Sundance 2014: ‘Hellion’ a competently executed tale of impetuous boys struggling against grief

Aaron Paul in "Hellion"
Aaron Paul in “Hellion”

Written and directed by Kat Candler
USA, 2014

Based on Kat Candler’s short film of the same name, Hellion concerns itself with adolescent boys who have the weight of the world on their shoulders and are left to themselves to sort repressed feelings out. It’s a movie littered with beer cans, guns, and thoughtless behavior, yet it is also about coming around to responsibility and not letting bad circumstances take everything from you.

Unable to deal with his wife’s death and the devastation of his home in Galveston, Texas by a tornado, Hollis Wilson (Aaron Paul) drinks away his sorrow. His obvious love for his sons Jacob (newcomer Josh Wiggins) and Wes (Deke Garner) comes through but his choice to not clean the house, keep track of their behavior, or nurture them is slowly disintegrating the family. Jacob starts to vandalize property and get into fights. He drags along his kid brother, who can’t process the flurry of action going on around him. Circumstance has stopped this family’s development in its tracks. By not addressing the void in their lives, Hollis has let his depression manifest into alcoholism and aimless, destruction-laden consequences for his boys.  Hellion delivers high drama and is thoroughly invested in its characters but stops just short of being an overwhelmingly effective exercise. Sometimes the action feels forced even if the emotional plot points are dead on and conveyed with nuance.

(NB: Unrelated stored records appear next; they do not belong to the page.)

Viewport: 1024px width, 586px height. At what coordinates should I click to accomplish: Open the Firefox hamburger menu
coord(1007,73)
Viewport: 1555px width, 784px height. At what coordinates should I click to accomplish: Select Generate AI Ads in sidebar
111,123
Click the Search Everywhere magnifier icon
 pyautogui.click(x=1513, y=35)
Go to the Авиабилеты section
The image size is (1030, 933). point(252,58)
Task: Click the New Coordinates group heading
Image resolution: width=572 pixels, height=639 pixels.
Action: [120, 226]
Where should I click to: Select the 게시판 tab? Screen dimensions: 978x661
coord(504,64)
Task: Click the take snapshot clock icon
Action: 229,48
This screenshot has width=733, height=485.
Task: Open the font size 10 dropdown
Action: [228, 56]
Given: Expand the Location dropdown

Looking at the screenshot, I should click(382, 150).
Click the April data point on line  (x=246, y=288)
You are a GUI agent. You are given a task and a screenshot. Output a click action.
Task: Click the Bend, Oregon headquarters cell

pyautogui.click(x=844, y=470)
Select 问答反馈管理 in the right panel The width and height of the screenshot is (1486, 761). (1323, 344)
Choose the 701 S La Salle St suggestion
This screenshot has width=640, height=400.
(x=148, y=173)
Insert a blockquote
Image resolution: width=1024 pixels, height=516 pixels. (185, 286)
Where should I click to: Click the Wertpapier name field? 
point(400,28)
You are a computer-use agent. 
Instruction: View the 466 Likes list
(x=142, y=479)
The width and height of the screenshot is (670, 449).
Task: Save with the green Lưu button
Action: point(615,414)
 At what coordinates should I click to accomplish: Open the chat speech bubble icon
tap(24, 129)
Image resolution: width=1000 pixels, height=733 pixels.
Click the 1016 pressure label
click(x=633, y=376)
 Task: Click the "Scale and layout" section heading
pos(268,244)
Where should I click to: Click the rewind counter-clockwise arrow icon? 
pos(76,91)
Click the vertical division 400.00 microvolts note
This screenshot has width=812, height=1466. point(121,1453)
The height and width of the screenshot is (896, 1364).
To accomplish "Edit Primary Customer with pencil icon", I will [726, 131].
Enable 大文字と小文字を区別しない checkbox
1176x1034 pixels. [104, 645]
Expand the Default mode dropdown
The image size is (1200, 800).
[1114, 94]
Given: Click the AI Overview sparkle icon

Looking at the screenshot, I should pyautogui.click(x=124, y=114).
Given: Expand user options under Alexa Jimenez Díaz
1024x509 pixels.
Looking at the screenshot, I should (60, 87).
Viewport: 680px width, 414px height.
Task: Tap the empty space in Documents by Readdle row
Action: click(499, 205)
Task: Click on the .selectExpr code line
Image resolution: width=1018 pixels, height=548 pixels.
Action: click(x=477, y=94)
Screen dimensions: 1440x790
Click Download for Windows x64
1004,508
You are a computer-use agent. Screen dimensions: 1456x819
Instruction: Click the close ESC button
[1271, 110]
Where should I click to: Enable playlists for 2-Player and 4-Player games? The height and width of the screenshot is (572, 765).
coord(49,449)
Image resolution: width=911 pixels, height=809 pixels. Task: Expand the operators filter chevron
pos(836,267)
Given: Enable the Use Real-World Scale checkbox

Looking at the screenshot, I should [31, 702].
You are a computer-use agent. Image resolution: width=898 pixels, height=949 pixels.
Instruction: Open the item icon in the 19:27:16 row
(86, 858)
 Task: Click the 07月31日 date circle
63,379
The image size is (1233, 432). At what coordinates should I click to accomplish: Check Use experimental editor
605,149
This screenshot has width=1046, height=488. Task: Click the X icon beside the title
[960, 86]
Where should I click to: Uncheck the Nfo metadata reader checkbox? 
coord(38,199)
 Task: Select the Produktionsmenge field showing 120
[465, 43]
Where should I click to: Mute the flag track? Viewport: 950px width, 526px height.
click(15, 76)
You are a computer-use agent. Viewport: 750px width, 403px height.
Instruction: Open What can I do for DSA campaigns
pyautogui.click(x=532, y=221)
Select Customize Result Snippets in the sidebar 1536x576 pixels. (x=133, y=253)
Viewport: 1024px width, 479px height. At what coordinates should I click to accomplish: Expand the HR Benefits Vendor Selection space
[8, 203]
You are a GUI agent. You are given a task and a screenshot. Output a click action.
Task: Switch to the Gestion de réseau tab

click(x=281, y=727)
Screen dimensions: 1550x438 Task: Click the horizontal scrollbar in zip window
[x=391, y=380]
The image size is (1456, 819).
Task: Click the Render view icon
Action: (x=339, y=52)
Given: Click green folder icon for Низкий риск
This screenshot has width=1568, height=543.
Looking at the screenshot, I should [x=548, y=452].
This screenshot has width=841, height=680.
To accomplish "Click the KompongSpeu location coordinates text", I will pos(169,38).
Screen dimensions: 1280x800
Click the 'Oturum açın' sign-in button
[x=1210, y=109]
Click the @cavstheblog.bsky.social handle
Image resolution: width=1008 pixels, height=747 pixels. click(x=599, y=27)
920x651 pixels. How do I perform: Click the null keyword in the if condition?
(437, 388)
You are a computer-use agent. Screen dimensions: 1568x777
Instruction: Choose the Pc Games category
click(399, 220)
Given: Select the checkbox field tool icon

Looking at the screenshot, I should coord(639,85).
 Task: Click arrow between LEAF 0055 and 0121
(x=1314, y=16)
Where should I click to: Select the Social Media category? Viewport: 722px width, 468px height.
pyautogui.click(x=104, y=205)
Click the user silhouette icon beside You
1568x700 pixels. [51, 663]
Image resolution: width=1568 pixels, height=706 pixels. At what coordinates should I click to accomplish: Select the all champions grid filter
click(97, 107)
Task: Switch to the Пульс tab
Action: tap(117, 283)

Paul is used well as a barely functioning father who can’t recognize how much damage he does by not stepping up to the plate as a protector and provider. Paul tries hard to distinguish himself from Breaking Bad‘s Jesse Pinkman and it works up until a point. He is neglectful but there is a feeling that time is misspent at length visually demonstrating how much Jacob attempts to pour his angst into motocross racing and how more attention could have been focused on exploratory dialogue within the family. The boys don’t have any reliable role models to look up to and only their aunt (Juliette Lewis) to fall back on when Child Protective Services is made aware that Hollis is loosing track of them. Lewis is a stabilizing influence on the story. She calmly asserts what is happening that all the other (male) characters refuse to acknowledge. Her wisdom is not profound, just common sense. Josh Wiggins lends a sad but vibrant energy as a boy prone to lashing out at whatever stands in the way of his small world. His weary, aged-beyond-his-years glances add much to a number of Hellion‘s explosive scenes.

Hellion features nearly all the right moves to be an independent success. It gives its actors room to breathe and inhabit their environment but for all its effort gives off an air of being restrained. This restraint doesn’t erase its profound insights into the difficulties of taking responsibility for yourself and others in the wake of trauma but it’s just enough to hold it back from ascending beyond simmering intensity to being an important showcase for the acting and writing talent that largely lies latent.